Stated task: Revise the listing below by changing "dropdown" to "drop-down menu" throughout, keeping everything else as it stands.

Material for this exercise:
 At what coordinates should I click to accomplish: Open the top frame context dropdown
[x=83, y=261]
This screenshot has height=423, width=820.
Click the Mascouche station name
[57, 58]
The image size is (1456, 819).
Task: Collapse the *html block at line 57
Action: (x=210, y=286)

Correct result:
 At what coordinates should I click to accomplish: Open the top frame context drop-down menu
[x=83, y=261]
This screenshot has height=423, width=820.
Click the Mascouche station name
[57, 58]
The image size is (1456, 819).
Task: Collapse the *html block at line 57
Action: (x=210, y=286)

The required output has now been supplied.